Just migrated from a 1TB HDD to 8TB on the 5th of july.
Node is on a 30/10 Mbit and even with these pretty low speeds I never saturate the connection when streaming with netflix for a couple of hours.

1 Like

i will assume you mean 30mbit/10mbit

i added you to the list i made… you are smack in the middle of the top, less than 1% deviation…
maybe we should try to also do a egress ratio compared to the ingress… might also be interesting.

You’ve got that one flipped. Code defines the exact rules for the environment. You can give definitive answers by looking at the code. Those aren’t estimates, they are exact. If code says nodes are selected as a random set of healthy nodes, that means over time each healthy node gets selected the same amount of times.
Measurements never get you more than an estimate.
Now of course there are second order effects of the code and the environment a node is running on. But if conclusions based on measurements of those secondary effects contradict the code, you’ll have to find your explanation elsewhere. The code doesn’t lie.

Egress isn’t related to ingress. A full node would have no ingress, but if it stores a lot of data there would be a lot if egress. It’d be more useful to try and relate egress traffic to the amount of data stored instead. You’ll see more deviations here because the types of data on each node differs based on when they first came online and when they filled up.

so the real world is a secondary effect on the code… i think thats just slightly offset… code is only stable / viable so long as the rest of reality allows it… and it doesn’t take much to disrupt it… sure code can be very fixed… if it’s simple code… but only need a few variables and the possible paths quickly scale towards infinite… and thats really the problem with reality… it’s infinite and thus there will always be paths that cannot be considered… even tho we can get very close to 100%
then a stray cosmic ray hitting the in a wrong way, could bring down some systems… and corrupt the code…

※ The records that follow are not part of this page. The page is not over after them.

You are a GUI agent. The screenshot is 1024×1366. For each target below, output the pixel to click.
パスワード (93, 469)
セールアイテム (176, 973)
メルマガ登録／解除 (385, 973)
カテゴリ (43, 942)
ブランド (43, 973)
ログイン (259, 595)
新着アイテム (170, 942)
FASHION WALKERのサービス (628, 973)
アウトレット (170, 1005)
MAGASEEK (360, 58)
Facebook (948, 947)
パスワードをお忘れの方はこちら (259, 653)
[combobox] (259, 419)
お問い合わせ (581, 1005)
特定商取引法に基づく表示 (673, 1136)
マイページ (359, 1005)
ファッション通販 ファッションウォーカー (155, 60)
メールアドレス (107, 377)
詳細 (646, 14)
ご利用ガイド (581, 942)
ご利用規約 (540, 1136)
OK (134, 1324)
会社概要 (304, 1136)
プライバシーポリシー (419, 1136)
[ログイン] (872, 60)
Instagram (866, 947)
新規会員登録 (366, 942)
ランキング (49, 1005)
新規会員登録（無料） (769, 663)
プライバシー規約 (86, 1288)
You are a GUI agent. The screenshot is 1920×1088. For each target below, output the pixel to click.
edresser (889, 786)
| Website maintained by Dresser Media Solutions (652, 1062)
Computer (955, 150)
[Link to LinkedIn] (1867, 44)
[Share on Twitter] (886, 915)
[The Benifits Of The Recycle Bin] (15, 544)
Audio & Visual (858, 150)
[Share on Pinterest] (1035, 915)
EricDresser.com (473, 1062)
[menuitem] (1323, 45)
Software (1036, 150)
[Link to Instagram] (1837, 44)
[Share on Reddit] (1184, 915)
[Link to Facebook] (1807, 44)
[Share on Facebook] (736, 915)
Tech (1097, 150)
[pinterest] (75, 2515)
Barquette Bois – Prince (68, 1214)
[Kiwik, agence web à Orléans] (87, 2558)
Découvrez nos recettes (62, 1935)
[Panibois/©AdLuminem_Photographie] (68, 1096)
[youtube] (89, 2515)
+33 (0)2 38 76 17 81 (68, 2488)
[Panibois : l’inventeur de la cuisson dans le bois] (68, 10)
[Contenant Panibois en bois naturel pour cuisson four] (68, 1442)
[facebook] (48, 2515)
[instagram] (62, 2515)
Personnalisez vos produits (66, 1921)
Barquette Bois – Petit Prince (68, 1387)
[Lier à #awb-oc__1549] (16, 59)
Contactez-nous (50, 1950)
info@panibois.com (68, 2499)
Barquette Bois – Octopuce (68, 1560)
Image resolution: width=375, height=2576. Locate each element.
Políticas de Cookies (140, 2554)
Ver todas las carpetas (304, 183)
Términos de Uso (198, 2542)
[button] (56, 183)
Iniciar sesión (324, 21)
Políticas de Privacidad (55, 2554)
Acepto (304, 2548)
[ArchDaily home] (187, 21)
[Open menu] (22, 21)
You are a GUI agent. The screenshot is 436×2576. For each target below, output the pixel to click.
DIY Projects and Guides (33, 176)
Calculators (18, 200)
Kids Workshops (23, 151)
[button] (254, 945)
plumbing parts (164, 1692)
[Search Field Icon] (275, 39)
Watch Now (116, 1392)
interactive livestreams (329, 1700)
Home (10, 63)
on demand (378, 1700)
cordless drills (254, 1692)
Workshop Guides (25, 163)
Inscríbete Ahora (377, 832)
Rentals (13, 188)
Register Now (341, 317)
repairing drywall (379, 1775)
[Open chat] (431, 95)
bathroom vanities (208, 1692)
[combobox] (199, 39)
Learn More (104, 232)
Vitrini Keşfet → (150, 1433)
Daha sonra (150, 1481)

sure in a perfect world, one can rely on perfection… but in the real world, everything is basically chaos… even if chaos is merely a system so complex that we have yet to define it… i have no doubt that the universe is mathematical in nature and that one day we might be infinitely close to understanding it completely, but for now it still has us puzzled…

you may trust code… but reality has a tendency to put anything one trust on its ass… xD

exactly, wrote ingress by mistake should have been the above… :smiley:

Corrected one letter there, but yes. The effect you see is all caused by code and inputs to that code. Computers are by definition deterministic machines. Given the code I can tell you that the number of times your subnet will be selected in a day is roughly the following.

(Number of segments uploaded by customers * number of RS pieces per segment) / number of subnets with at least one healthy node with free space

Given that your node is healthy and has space available. If those aren’t the case it won’t get selected at all.

Next step, how much bandwith does that use? Sum the amounts of data transfered for all those times it was selected to know the total ingress bandwidth. Or sum the piece size of all the piece transfers that finished to know how much data ended up on your node.

Relevant inputs to calculate how much data ends up on your node: number of segments uploaded, size of those segments, number of healthy subnets, and rate of success on your node.
If you have those inputs you can calculate how much data ends up on your node without having to collect data from a lot of other sources.

Yes, code paths can be complex, yes there can be many scenarios. But the question you’re trying to answer isn’t that complex and has clearly defined steps in code that should not be ignored.

Example
number of segments uploaded: 100000
RS ratio selected/min: 110/29
avg size of those segments: 64MB
number of healthy subnets: 3000
and rate of success on your node: 50%

((100000*(110/29)*64MB)/3000)*50%=4046MB give or take

So what part of those input depends on your connection or setup? Only the success rate. So that’s what you want to measure to see how well you are doing.

Edit: Bonus points to anyone who points out the two things I thought of, but left out to simplify this calculation. And extra bonus points to someone who points out something the code allows for but I didn’t anticipate!

and then stuff like disk read write speed, disk health, placement of data on the platers, latency, power outages, network issues, various bandwidth limitation… the code might set some fixed limits, but the real world can have just as much impact.

we are just trying to collect some real world numbers… to see if something interesting pops up…

Will only result in either a higher or lower success rate.

Will not get your node selected at all.

I’m just trying to isolate what is related to what, so people don’t start suggesting that satellites select nodes that were offline more often after they return. Or similar conclusions that are just not possible.

Here’s yesterdays:

Node 1:

Node 2:

Here is my total ingress for 6th:

Normal: 102,87 GB
Repair: 9,96 GB
Total: 112,83 GB